Saturday, March 10, 2012

How to Organize Time in Reading and Writing Workshop?

I found one of the biggest challenges as a teacher was how to utilize time. When I first moved to a school where I was supposed to use Reader's Workshop, Writer's Workshop, Centers/Stations, and Guided Reading, I quickly became overwhelmed with how to plan it all, ensure I was prepared for it all, and how to organize my time. I never discovered a magic solution. How do you organize workshops in your classroom? I taught two fifth grade classes ELA and Social Studies. Some days I had one 45 minute period for ELA and some days I had two periods for ELA.

If you have the opportunities to learn from mentor teachers, I think this is always one of the best learning possibilities. However, we also have to recognize that as teachers we are all different and what worked for one teacher may not work for me or you. I experimented with a lot of methods: one period of Reading and one of writing, alternating days between Reader's and Writer's Workshops, and even alternating weeks.

All of these methods had their own advantages and disadvantages. Doing one period of each helped me feel like I gave reading and writing equal attention. Although, I found it was difficult to get all my reading groups in this way. Ideally, I wanted to try doing reading groups while my students did independent reading and independent writing. Independent reading was always pretty good, but most of my students wanted a lot of help and conferencing while writing so I always found small groups during independent writing difficult to manage. When doing Guided Reading, I found alternating days between Reading and Writing worked fairly well sometimes. I would see several reading groups on Reading days and do a lot of conferencing/helping on writing days. With Literature Circles, I found for the three weeks we read novels I would make our writing related to what we were reading. I found doing a separate genre of writing while keeping up with four novels per two classes (so between 4-8 novels) to be too much. Usually after a round of literature circles, we spent a couple weeks doing a large writing project or several samples of a genre of writing.

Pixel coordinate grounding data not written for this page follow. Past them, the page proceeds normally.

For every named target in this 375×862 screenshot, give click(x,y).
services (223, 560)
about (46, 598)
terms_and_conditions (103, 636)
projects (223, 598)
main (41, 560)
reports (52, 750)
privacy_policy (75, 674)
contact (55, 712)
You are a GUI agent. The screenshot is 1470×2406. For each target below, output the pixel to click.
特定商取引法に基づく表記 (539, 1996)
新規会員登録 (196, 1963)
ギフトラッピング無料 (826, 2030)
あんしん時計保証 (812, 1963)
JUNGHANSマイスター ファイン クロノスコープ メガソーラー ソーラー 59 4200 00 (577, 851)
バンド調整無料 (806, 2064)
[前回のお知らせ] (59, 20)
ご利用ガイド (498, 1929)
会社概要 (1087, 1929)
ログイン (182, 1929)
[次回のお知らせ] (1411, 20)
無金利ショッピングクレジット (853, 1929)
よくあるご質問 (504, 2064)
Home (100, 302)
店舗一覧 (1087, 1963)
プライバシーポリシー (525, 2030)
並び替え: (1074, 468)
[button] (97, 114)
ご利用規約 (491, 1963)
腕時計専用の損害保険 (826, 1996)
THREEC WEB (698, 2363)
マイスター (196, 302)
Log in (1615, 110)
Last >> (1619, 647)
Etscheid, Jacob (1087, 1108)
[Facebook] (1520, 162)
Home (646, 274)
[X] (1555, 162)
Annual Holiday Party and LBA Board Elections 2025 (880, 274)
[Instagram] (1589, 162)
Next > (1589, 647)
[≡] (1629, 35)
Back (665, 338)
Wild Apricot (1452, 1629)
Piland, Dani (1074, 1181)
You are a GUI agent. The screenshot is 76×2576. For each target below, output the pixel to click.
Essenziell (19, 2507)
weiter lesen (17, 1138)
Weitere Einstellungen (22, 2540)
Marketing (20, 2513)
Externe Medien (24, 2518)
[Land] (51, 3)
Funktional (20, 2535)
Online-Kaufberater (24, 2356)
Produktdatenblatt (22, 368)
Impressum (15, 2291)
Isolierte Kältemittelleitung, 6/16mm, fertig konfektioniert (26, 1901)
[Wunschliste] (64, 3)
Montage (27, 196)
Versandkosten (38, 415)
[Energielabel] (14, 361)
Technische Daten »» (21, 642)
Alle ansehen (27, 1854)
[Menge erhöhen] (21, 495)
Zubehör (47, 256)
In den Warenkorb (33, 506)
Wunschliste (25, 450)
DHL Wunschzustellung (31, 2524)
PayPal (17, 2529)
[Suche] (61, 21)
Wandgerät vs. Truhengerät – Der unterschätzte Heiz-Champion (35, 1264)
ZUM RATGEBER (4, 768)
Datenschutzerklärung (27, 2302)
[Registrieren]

I tried a lot of lesson plan/time organizing templates and methods. I found a lot of inspiration on Laura Candler's website. She has some rotation schedule templates for managing center/stations and ideas on literacy menus. I thought I would share some of the lesson plan templates I created in case some people might find them useful.

I hope maybe this was helpful. I would love to hear your ideas on how you divide up time for stations, Guided Reading, Literature Circles, word study, Spelling, Reader's Workshop, and Writer's Workshop. Essentially, how do you balance a Balanced Literacy classroom?